In recent months, Dallas Area Rapid Transit (DART) has been facing some severe financial problems. According to the Dallas Morning News of September 17th, 2002,
DART has had to recommend a series of cutbacks to balance its $305 million operating budget in the face of an expected shortfall. Among some of the measures are an increase in the cost of tickets and passes; leaving over a hundred jobs unfilled and eliminating up to 30 jobs; increasing the headway between trains and reducing the number of vehicles used per train in off-peak hours to save on maintenance and electricity.
Unfortunately, DART does not fully understand its problem. They had better learn fast.
With strong new rail lines to Garland and Plano, they are no longer just a city transit system. They are now a commuter rail system, with passengers making much longer trips.
Mileage costs money. Without mileage-based fares, the system will destroy itself financially, just as Atlanta is doing. Once the average ride gets longer than about six miles, zone fares are a necessity to avoid financial catastrophe.
DART cannot overcharge its close-in riders to over-subsidize its Plano, Richardson, and Garland passengers. A 12-mile ride should cost $1.50 and an 18-mile ride $2.00 – just like express bus fare, but only beyond Park Lane.

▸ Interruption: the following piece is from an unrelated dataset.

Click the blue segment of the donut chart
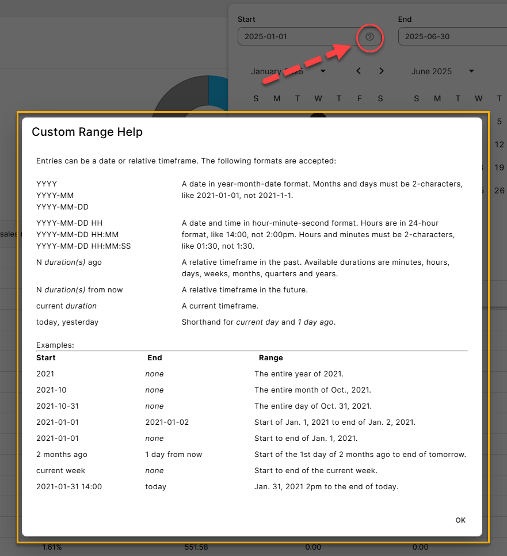The image size is (507, 556). [219, 92]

The Trinity Railway Express must charge at least $5.00 to Fort Worth. Notice the Fort Worth "T" transit service is also in budget trouble because of Trinity Railway Express. It is not the high cost of the train, it is the much longer distance travelled.
It may cost $9.00 per car mile to move the train. Miles cost money. The taxpayer cannot bear it all. Transit officials must learn to act more like private business people.
Today's extreme highway subsidies justify healthy transit subsidies, but there is a limit. 18 miles for a "city fare" is outrageous.